Nem Mário Centeno defendeu que juros não subissem, segundo Lagarde

A presidente do BCE revelou que houve “alguns” membros do Conselho do BCE que defenderam um novo aumento das taxas de juro em 50 pontos (o que seria o quarto consecutivo, se se tivesse confirmado). Assim, este compromisso com mais subidas dos juros terá sido a forma através da qual Christine Lagarde conseguiu formar um consenso no sentido de aumentar as taxas em apenas 25 pontos-base nesta quinta-feira.

Alías, de acordo com a francesa, nenhum dos membros do Conselho do BCE defendeu que as taxas se mantivessem inalteradas. Isto significa que nem mesmo Mário Centeno (que foi um dos membros com direito de voto nesta reunião, que é rotativo) terá argumentado que a autoridade monetária deveria interromper já as subidas de juros.

O governador do Banco de Portugal tem referido, em entrevistas nos jornais, que o BCE deveria ter alguma “paciência” e deixar passar algum tempo para avaliar os impactos das subidas de juros que já foram feitas nos últimos meses. Em menos de um ano, os juros saltaram de -0,5% para 3,25% – o que é, de longe, o aumento mais brusco da história da zona euro.

Centeno pede “paciência” para avaliar os efeitos das subidas de juros que já foram feitas.
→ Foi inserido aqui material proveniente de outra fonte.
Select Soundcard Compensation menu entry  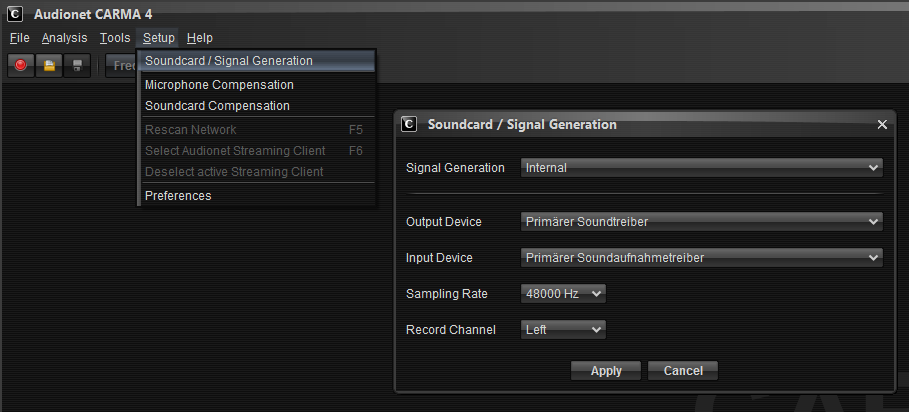pos(217,106)
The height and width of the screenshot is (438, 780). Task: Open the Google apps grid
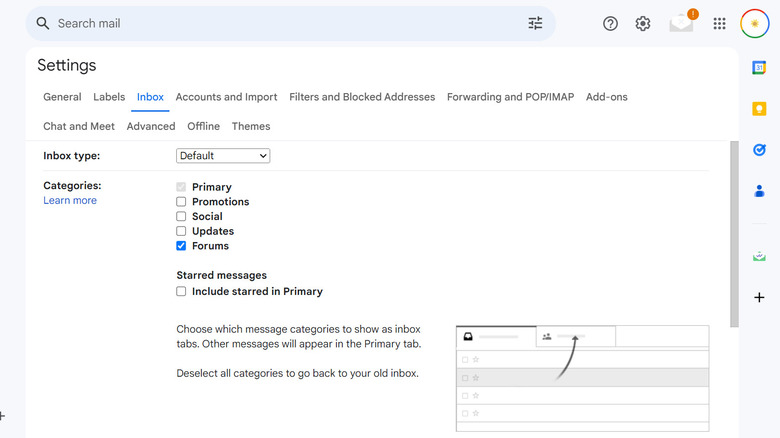pyautogui.click(x=719, y=23)
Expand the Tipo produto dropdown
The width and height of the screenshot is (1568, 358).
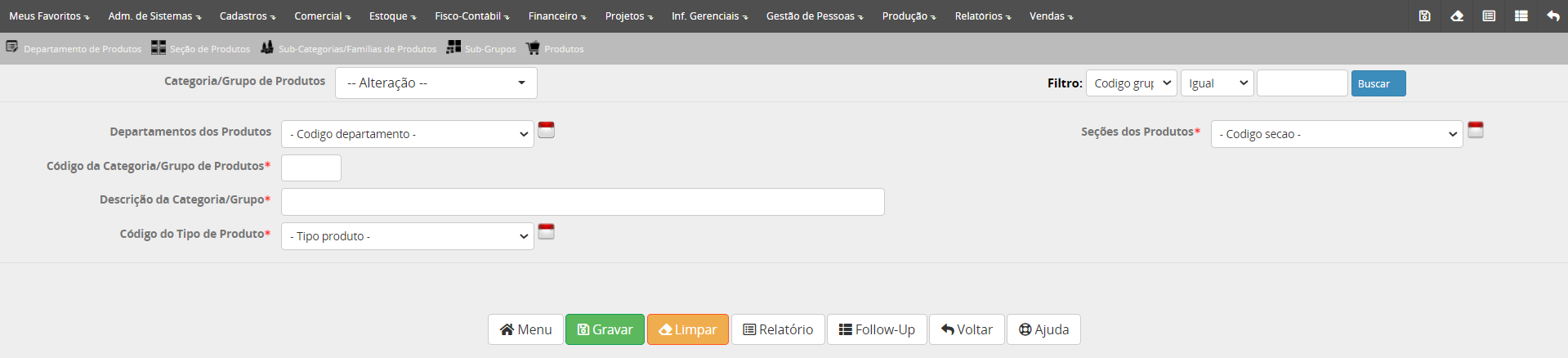click(407, 236)
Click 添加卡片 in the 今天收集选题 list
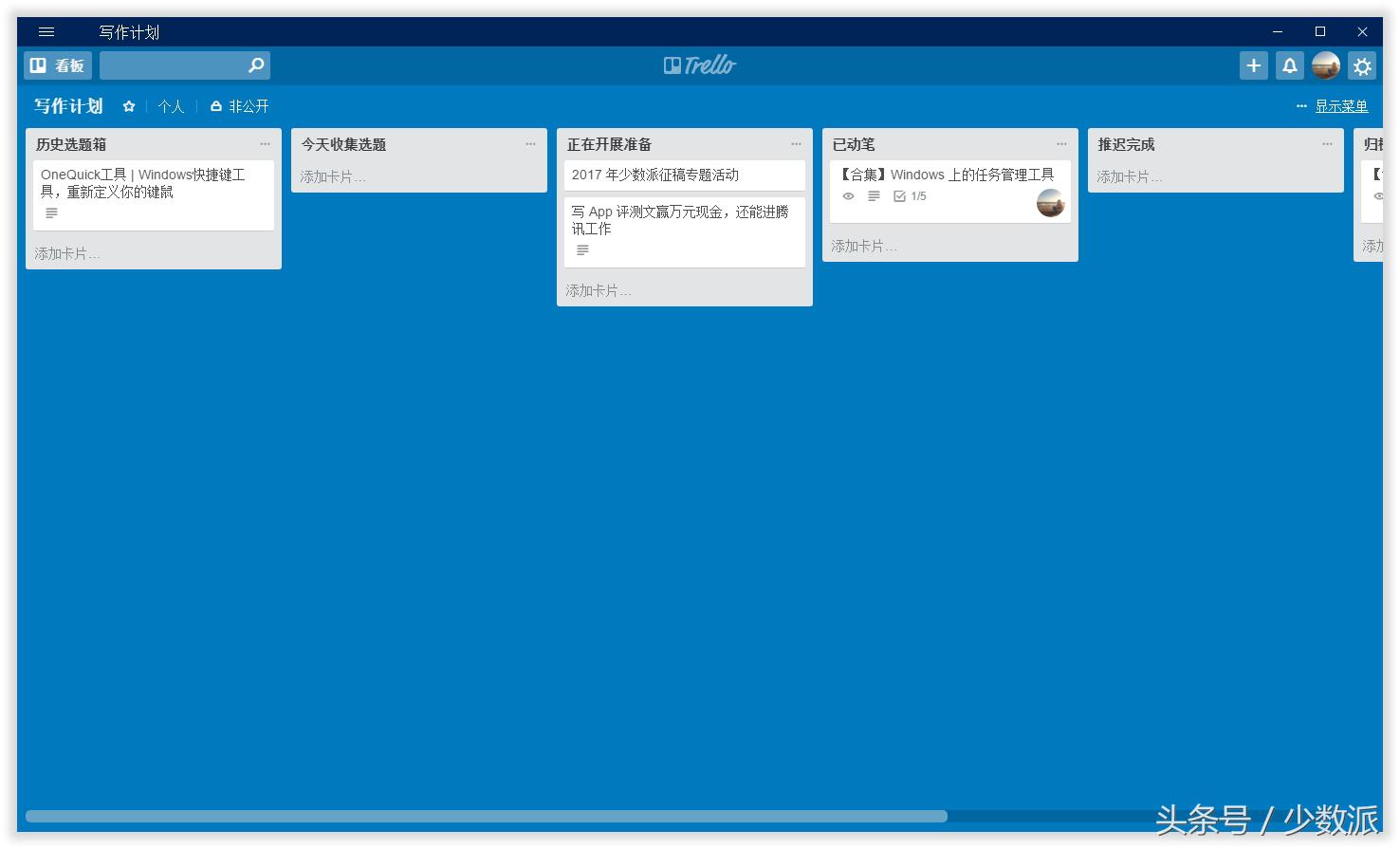 (333, 175)
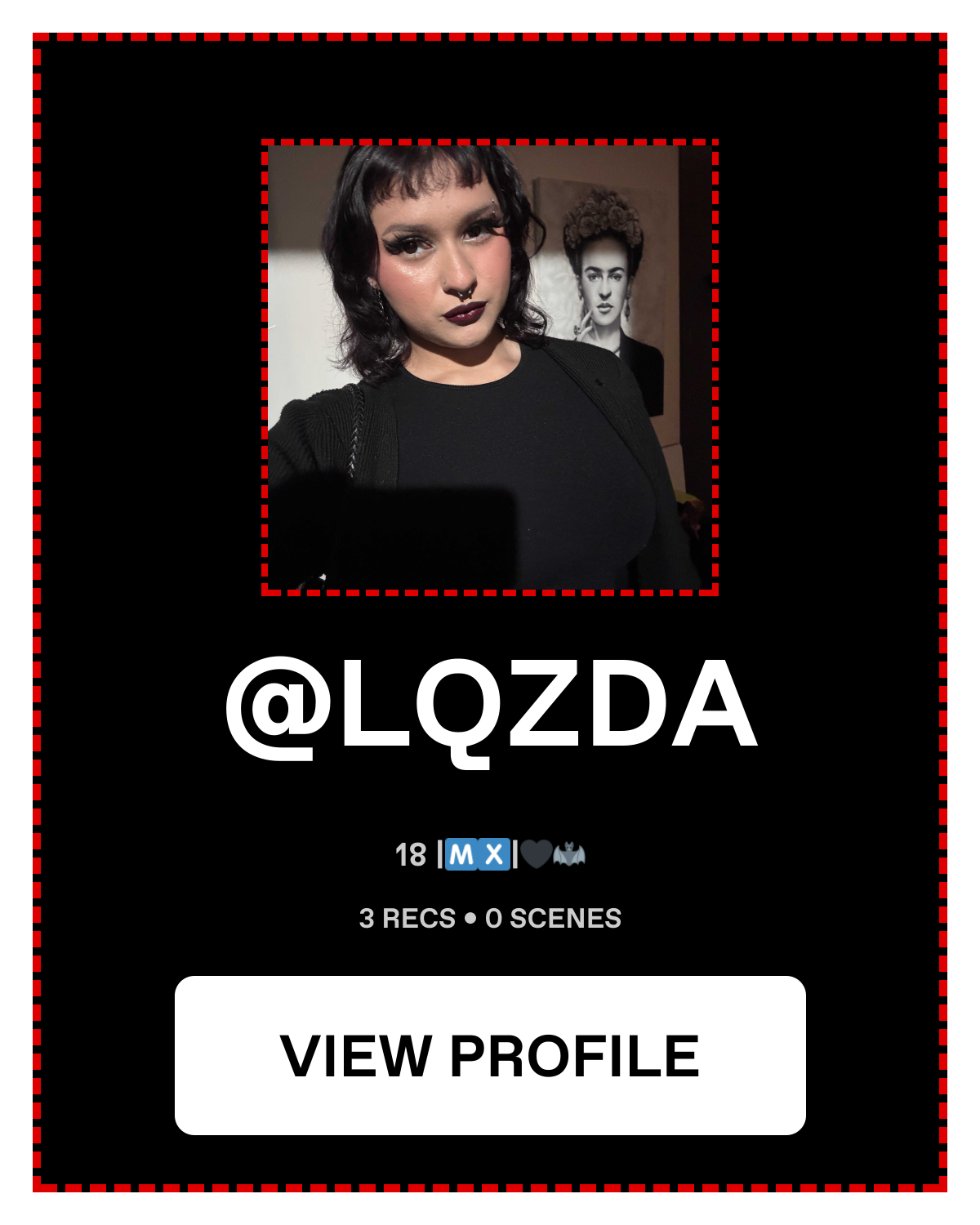Screen dimensions: 980x1225
Task: Open the 3 RECS count
Action: (x=407, y=919)
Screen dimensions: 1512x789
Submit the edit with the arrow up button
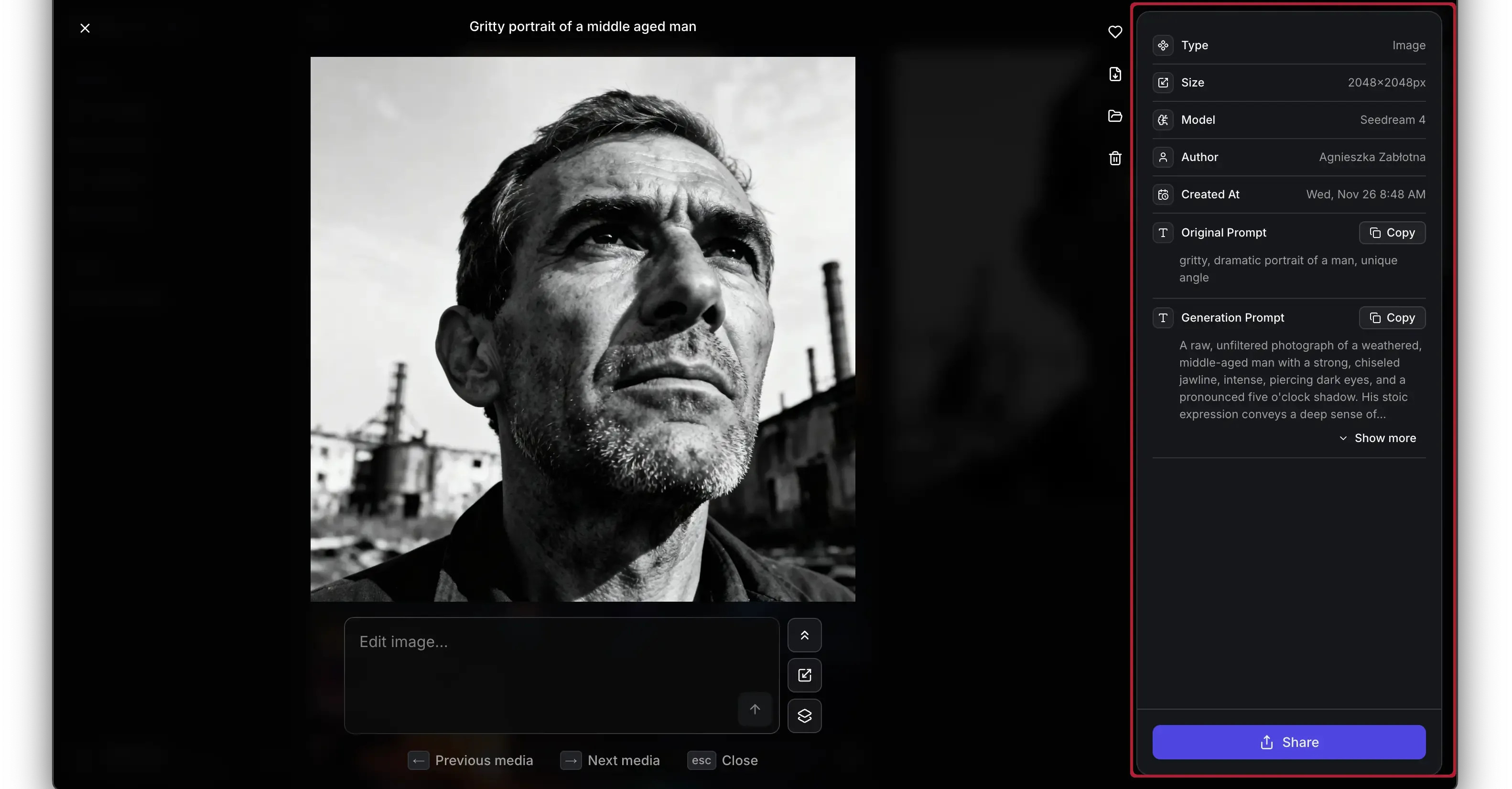754,709
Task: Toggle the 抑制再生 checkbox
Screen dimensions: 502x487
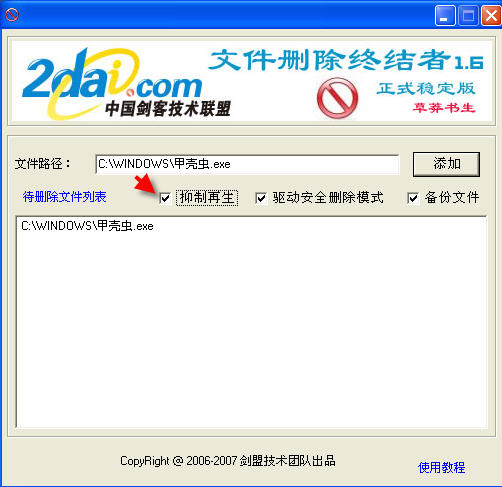Action: (x=165, y=198)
Economista-chefe do BCE prevê mais subidas

O que Lagarde acrescentou é que, embora o BCE tenha “noção” do impacto que esta subida brusca dos juros está a ter para milhões de famílias na zona euro, “infelizmente” não há nada que se possa fazer. “Este não é um impacto que possamos atenuar porque a nossa missão é obter estabilidade dos preços, baixar a inflação para o objetivo de 2% – e a ferramenta primordial que usamos para cumprir esta missão é a taxa de juro”, atirou Christine Lagarde.

A presidente do BCE acrescentou que “alguns países estão a tomar medidas e alguns bancos também estão a recorrer a instrumentos como moratórias e períodos de carência” para apoiar os clientes em maiores dificuldades. Porém, sublinhou Christine Lagarde, a melhor coisa que se pode fazer, a este respeito, é controlar a inflação de modo a que, no futuro, se possa baixar as taxas de juro para níveis inferiores aos atuais.

“Famílias preocupadas, já não conseguem encaixar subidas no orçamento familiar”

Para já, porém, a tendência é para um aumento dos indexantes de crédito. Nuno Rico, economista da DECO Proteste, disse à Rádio Observador que “esta decisão, que já era esperada, vai traduzir-se na continuação da subida das prestações para as famílias que têm crédito à habitação em Portugal”.

O especialista notou que “não existe uma correlação direta entre as taxas decididas pelo BCE e os indexantes de crédito mas há uma correlação indireta”, porque “a Euribor é definida pelo juros cobrados nos créditos feitos entre os bancos” e, nessa medida, isso é muito influenciado por aquilo que os bancos pagam pelo financiamento que vão buscar ao BCE (e, também, por aquilo que recebem quando lá depositam a liquidez que têm).

“O ciclo de subida das prestações para as famílias que têm crédito à habitação vai ter continuidade”

Esta decisão vai, afirma Nuno Rico, “penalizar ainda mais as famílias que, no último ano, viram aumentar as suas prestações de crédito em várias centenas de euros”. O economista nota que “têm aumentado de forma significativa os pedidos de aconselhamento para tentar lidar com esta subida, as famílias estão preocupadas e em alguns casos já não conseguem encaixar no orçamento familiar estas subidas das prestações“.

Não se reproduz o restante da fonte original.